August 29, 2010

Stop 6: Researching the Holes in the Track

One of my biggest problems as a writer and worker in general is my tendency to over-research a topic to the point of overt redundancy.  I am what the DISC model calls a high “C”, which means I like to have all my ducks in a row and my facts lined up before I make a decision or take action.

The problem, however, with pointing out all the potential holes in the track before getting the train out of the station is that while thorough, the process is very time consuming and the window of opportunity passes all too quickly.

Take for example my writing career.  There are many things that I can write about on the subject of Las Vegas, however I can never seem to stop Googling the darn subject long enough to actually write anything worthwhile.

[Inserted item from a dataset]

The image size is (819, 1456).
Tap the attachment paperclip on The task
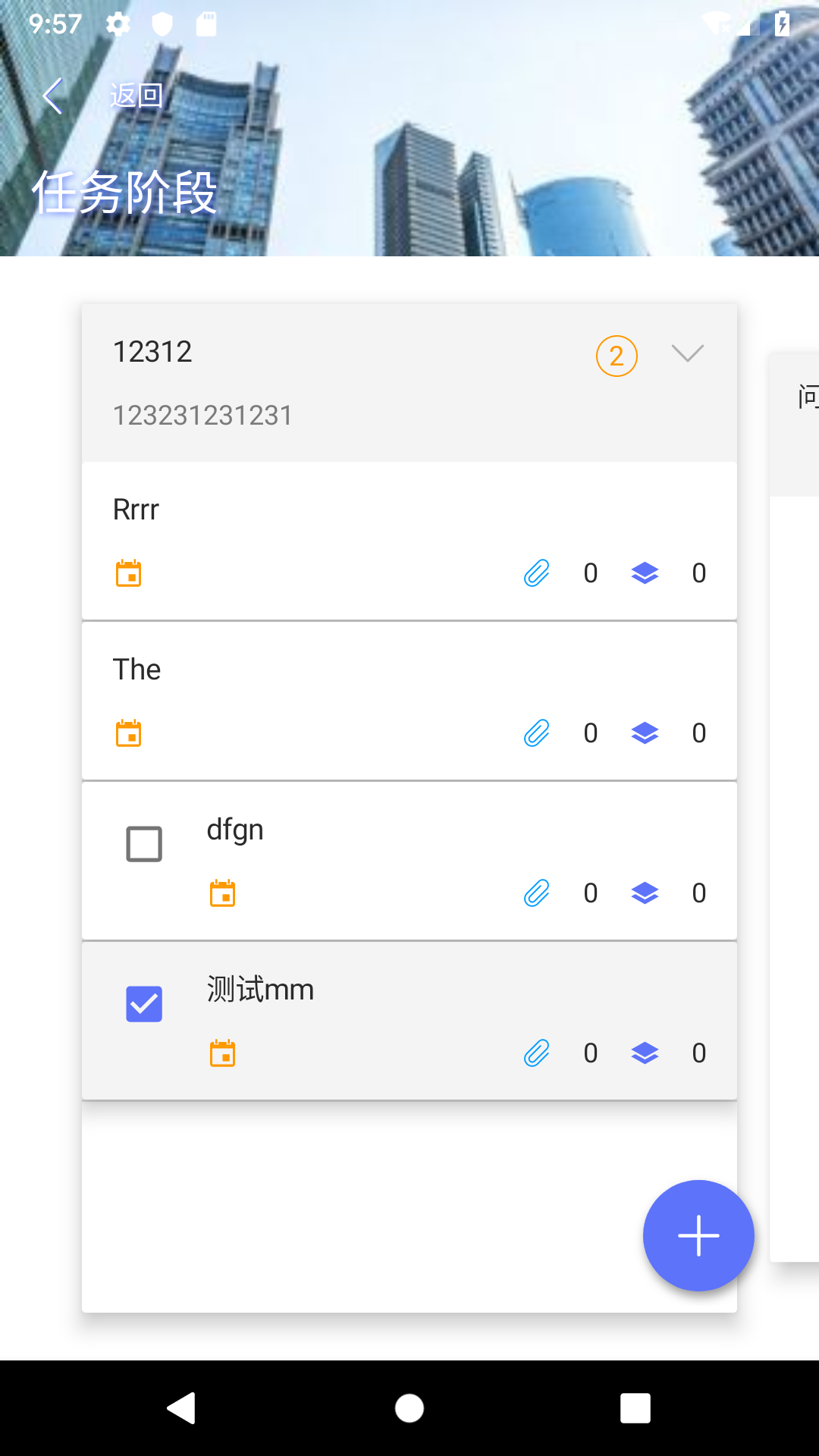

Or when trying to launch my career as a freelance trainer - I always have one more class to take, one more seminar with which to disseminate information, one more book to read.  This all came to a head today, where, in the ultimate example of my researchitis addiction, I attended yet another seminar on how to make money as a professional trainer and speaker.  The only thing different about this one is that it detailed specifically how to break into the potentially lucrative market of college continuing education.  And I gotta say, it was worth every penny I spent on it.

At this point, I need to take action.  Again.  If anyone knows of a motivation/take action pill I can take, I could sure use one write now.

Maybe my lack of motivation has to do with my lack of focus.  My search in trying to find the niche that’s the most comfortable for me.  Just because I know enough about a topic to write and speak about it doesn’t mean I want to do it.

Therein lies my problem.  I mean, I know I want to travel, write, and teach.  The problem is, what exactly?  These three areas are so broad, and I’m like an ADD patient (no disrespect) where my ideas bounce around so much it makes my head spin.

So at this point, I need to ask myself: Out of my three passions, which do I love the most?  After teaching at the Red Cross for several weeks, my answer is clear.  My first love is training.  Writing and traveling tie in at second.  And I’ve discovered a 4th passion, one which I knew I had but didn’t realize until recently that I could make a living out of it.

All my life I’ve loved to help people, and graduating from a Sacred Heart school, I learned the benefits of community service and volunteerism.  No longer is my motivation solely dependent on the bottom line.  My work needs to mean something, it has to make a difference.  Which is probably why I’m so picky about corporate job prospects – I’d rather work for non-profits.  It’s less money, but it feeds my soul.  Something I was missing for a good 10 years of my life.

And so I guess the title of this blog could just as much be titled, “Traveling the Right Train” as opposed to “Traveling the Write Train”.

So at this stop, I’ve discovered a potential new direction my career could head into.  Let’s see what happens next.

August 6, 2010

Stop 5: Derailed by Disney

The last two weeks have been a roller coaster, much like the ones you find at Disney.  I say Disney, because that’s where I was last week.  And while fun, I have not written nearly as much as I wanted to.  The writer’s block has been ridiculously oppressive, the motivation teasingly absent, the blank pages mocking me.

It’s depressing, and for the first time since starting this journey, I want off the train.  Or at least rest for a while.  I’m overwhelmed, and I need to focus, but the train is going so fast I don’t know where I am anymore.

It’s getting to the point where my life is starting to spin like it does when you’re on the magic teacups at Disney.  It’s exhilarating, but it’s starting to make my head hurt.  I wanted to travel, and I am.  But my training deadlines are looming, and my writing projects are falling behind.  I need to catch my breath.

Does anyone have any idea how to stop this thing?  I think I’m going to be sick.